Assistant Professor Vessela Warner, Ph.D., who teaches theater history, dramatic literature and special topics in theater, attended the third International Congress in Bulgarian Studies May 23-26. More than 500 scholars from 30 countries gathered at Sofia University in Bulgaria. It was dedicated to the 125th anniversary of Sofia University, the oldest institution for higher education in Bulgaria, and was organized under the patronage of the president of the Republic of Bulgaria, Rosen Plevenliev. Many participants, representing academies and universities in Bulgaria, Norway, Sweden, Germany, Greece, Russia, Canada, the U.S. and other countries, are members of the Bulgarian Studies Association, of which Warner is president. Her paper, “Universal Dissidence: Political and Existential Exiles in Georgi Markov’s Drama,” focused on the Bulgarian playwright Georgi Markov, one of the most famous political dissidents during the Cold War.
Department of Art and Art History
Assistant Professor of Drawing and Bookbinding Douglas Baulos, M.F.A., just returned from the Wilbur Hoke Currier and Sally Jones Craft Center in Black Mountain, N.C., where he was an artist in residence. He also taught the first session at the Historic Penland School of Crafts in Penland, N.C., and his work will be featured in its Annual Auction later this summer. In his class, Sewing Books: The Threads that Bind, he taught students how to use thread to bind, draw, and create unique images and objects, as well as explore a variety of soft- and hard-cover forms.
Assistant Professor of Graphic Design Doug Barrett, M.F.A., designed and produced vinyl window signs and new marketing and merchandizing artwork for REV Birmingham’s Urban Food Project, as it unveiled its first farm-to-corner store prototype at City Meats in Woodlawn.
Professor Gary Chapman, M.F.A., who teaches painting and drawing, is teaching a painting workshop June 24-28 at Arrowmont School of Arts and Crafts in Tennessee.
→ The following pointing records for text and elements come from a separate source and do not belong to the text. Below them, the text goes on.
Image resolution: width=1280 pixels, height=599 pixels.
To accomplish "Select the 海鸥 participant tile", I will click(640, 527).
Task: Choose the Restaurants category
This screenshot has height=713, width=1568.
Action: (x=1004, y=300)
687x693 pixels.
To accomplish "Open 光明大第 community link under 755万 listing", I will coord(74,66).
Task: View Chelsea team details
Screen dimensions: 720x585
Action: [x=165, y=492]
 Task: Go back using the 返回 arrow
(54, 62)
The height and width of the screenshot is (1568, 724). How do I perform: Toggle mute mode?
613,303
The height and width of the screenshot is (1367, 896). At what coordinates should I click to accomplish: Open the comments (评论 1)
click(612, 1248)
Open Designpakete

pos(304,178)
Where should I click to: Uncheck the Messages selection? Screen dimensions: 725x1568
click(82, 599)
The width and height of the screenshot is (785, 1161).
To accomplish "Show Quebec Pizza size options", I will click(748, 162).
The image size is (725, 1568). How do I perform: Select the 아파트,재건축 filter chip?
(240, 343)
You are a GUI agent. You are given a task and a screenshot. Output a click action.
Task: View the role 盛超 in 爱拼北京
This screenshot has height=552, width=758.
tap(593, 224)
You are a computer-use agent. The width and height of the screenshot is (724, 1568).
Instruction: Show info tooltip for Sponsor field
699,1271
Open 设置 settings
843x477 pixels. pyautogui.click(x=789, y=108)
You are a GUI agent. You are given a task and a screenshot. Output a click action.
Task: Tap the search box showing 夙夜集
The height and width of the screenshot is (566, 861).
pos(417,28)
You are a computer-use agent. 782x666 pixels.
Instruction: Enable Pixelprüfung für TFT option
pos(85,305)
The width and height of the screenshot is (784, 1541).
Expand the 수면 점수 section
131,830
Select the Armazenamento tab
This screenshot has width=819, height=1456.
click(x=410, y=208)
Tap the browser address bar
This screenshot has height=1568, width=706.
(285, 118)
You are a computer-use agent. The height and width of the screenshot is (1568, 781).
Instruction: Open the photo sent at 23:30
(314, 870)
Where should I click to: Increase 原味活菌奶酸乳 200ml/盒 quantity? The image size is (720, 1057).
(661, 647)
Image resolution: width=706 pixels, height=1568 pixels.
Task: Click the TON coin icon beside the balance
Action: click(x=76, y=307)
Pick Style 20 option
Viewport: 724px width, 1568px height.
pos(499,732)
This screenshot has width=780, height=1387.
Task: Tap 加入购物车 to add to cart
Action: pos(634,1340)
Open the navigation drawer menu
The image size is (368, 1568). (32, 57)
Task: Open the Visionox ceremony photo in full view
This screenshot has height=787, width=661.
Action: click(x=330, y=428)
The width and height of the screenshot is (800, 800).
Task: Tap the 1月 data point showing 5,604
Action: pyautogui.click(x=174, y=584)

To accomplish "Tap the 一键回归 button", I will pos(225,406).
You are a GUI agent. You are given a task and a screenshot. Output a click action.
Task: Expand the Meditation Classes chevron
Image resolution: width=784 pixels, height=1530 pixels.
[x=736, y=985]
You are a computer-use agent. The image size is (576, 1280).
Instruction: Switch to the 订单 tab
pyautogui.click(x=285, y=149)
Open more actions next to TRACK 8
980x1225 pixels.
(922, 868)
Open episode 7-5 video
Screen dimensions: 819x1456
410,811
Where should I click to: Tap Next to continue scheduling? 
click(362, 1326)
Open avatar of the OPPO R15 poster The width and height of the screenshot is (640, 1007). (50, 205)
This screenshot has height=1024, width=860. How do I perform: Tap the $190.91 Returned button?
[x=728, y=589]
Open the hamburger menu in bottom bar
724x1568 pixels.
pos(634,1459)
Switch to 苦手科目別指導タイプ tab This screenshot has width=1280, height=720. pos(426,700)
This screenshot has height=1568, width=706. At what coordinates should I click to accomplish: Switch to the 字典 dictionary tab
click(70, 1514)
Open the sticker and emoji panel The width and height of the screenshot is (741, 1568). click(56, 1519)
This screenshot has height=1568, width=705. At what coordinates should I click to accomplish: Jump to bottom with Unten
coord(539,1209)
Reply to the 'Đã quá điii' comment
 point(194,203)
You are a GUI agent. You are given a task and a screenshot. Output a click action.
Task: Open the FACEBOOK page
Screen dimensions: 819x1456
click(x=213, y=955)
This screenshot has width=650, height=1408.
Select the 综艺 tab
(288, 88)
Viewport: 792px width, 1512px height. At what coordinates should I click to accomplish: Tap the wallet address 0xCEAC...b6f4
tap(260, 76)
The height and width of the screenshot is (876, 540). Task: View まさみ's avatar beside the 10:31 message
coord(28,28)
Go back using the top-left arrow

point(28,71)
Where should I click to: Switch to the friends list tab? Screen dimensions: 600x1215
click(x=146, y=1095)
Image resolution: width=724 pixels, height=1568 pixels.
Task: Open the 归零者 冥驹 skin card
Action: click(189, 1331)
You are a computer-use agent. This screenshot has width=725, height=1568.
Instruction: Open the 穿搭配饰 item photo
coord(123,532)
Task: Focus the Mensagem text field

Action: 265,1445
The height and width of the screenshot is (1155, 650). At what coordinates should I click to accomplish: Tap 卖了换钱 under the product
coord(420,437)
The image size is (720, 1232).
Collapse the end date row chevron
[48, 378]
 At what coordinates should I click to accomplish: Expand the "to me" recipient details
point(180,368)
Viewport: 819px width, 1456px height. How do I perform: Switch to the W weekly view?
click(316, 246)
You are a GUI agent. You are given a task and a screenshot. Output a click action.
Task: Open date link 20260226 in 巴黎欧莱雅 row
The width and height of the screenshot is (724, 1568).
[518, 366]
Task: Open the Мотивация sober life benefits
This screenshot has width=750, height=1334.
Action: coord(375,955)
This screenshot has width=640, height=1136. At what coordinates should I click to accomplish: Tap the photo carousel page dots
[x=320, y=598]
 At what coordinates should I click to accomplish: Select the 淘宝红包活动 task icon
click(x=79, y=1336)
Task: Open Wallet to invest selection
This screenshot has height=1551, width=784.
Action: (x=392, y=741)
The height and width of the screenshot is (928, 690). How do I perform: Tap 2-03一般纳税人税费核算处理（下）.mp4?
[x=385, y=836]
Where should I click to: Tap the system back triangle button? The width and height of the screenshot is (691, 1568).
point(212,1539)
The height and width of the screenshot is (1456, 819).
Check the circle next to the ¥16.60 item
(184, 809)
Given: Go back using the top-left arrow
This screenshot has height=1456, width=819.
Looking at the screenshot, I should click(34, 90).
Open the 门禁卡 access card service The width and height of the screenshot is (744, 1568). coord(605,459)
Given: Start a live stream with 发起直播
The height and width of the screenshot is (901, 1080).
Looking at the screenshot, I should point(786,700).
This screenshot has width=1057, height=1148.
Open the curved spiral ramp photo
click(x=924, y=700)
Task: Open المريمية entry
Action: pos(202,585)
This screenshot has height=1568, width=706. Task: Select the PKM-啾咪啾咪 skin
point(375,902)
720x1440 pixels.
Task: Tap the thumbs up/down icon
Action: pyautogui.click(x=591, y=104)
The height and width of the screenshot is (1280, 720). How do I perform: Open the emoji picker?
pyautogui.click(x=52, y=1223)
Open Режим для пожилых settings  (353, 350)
His works are on show at two galleries in north Alabama.
Cathleen Cummings, Ph.D., will leave for India on June 28 after being accepted into a National Endowment for the Humanities Summer Institute that will take place for four weeks this summer in Delhi, Varanasi and Agra, India. The theme of the Institute, which features prestigious scholars, film directors, diplomats and others, is “India’s Past and the Making of the Present.” On July 27, Cummings will be joined by her colleague, Associate Professor of English Cynthia Ryan, Ph.D., for two weeks of travel and research as they work together on an article for a special edition of the Journal of Poverty.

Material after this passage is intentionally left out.